To determine the number of valence electrons in the nickel ion (Ni⁺), we start with its atomic number, which is 28. In its neutral state, nickel has an electron configuration of [Ar] 4s² 3d8. This indicates that nickel has a total of 10 valence electrons, derived from the 2 electrons in the 4s orbital and 8 electrons in the 3d orbital.

When nickel forms a +1 ion (Ni⁺), it loses one electron. According to the principles of electron configuration, the electron that is lost comes from the highest principal energy level (n value). In this case, the 4s orbital, which corresponds to n=4, is the highest energy level. Therefore, the electron configuration for the nickel ion becomes [Ar] 4s¹ 3d8.

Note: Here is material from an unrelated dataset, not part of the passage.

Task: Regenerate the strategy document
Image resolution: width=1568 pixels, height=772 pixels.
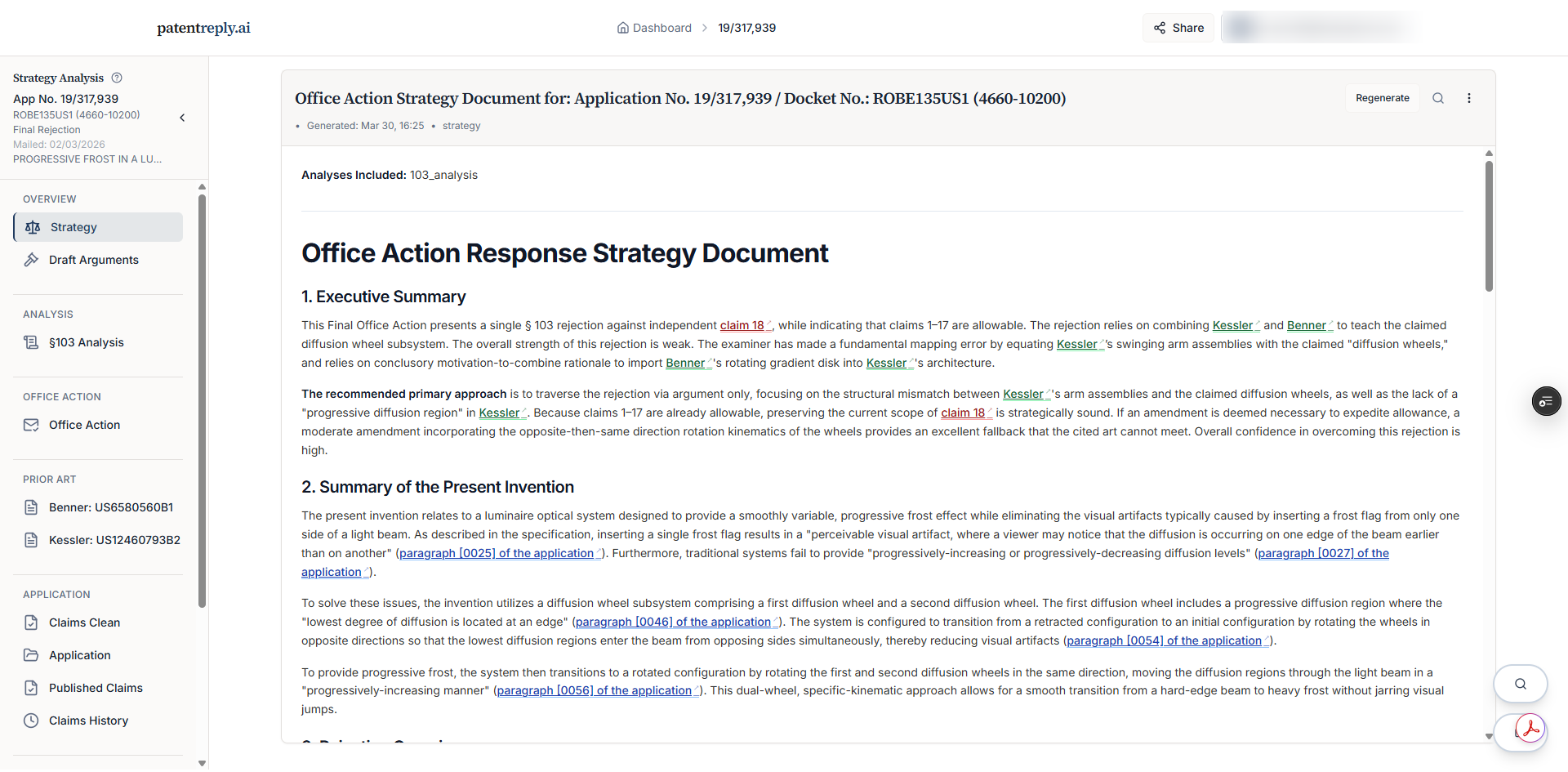Action: point(1382,98)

Now, to find the number of valence electrons in Ni⁺, we count the electrons in the outermost orbitals. The 4s orbital has 1 electron, and the 3d orbital has 8 electrons, leading to a total of:

1 (from 4s) + 8 (from 3d) = 9 valence electrons.

This calculation confirms that the nickel ion has 9 valence electrons. Understanding this process is crucial for predicting the chemical behavior of ions and their interactions in various reactions.

For practice, you can apply this method to other ions by determining their electron configurations and counting the valence electrons accordingly. This approach not only reinforces your understanding of electron configurations but also enhances your ability to justify the number of valence electrons in different ions.